-------- SUPPLIED DATA

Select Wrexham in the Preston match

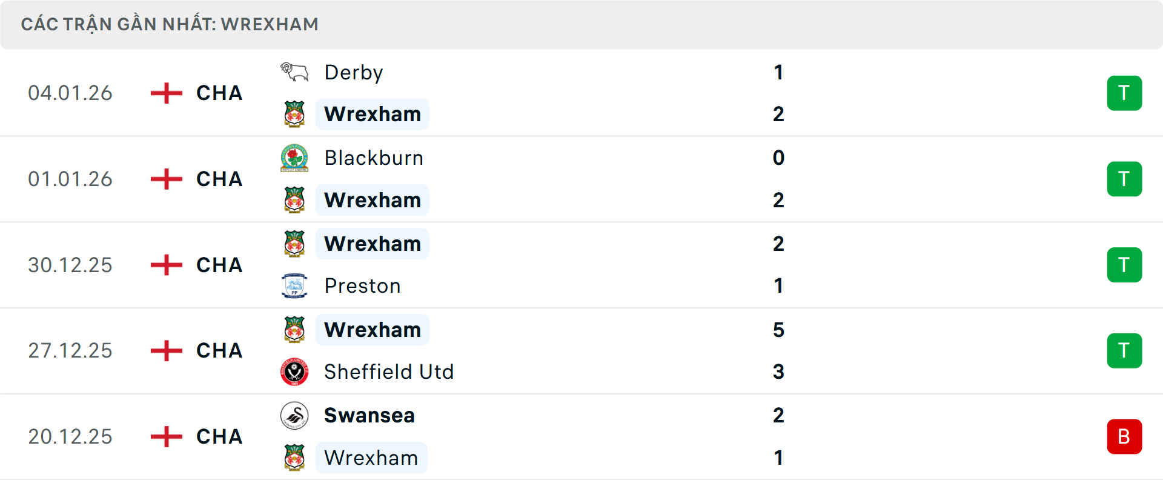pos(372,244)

----------------
-------- SUPPLIED DATA

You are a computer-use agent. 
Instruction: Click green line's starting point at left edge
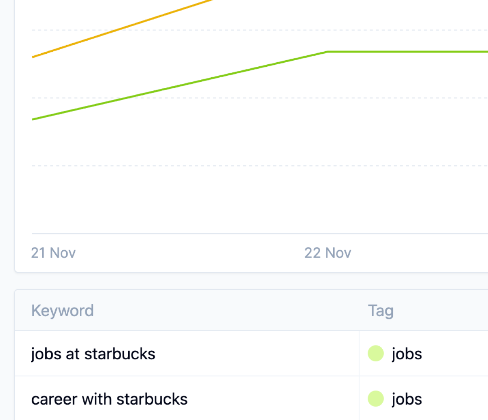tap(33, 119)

----------------

(WRITTEN PROBLEM) Render the stretch of the listing from the line containing "You are a computer-use agent." through the line containing "tap(33, 119)" as a numbered list, omitting any blank lines and leaving out the pictures.

(PROBLEM SOLUTION)
1. You are a computer-use agent. 
2. Instruction: Click green line's starting point at left edge
3. tap(33, 119)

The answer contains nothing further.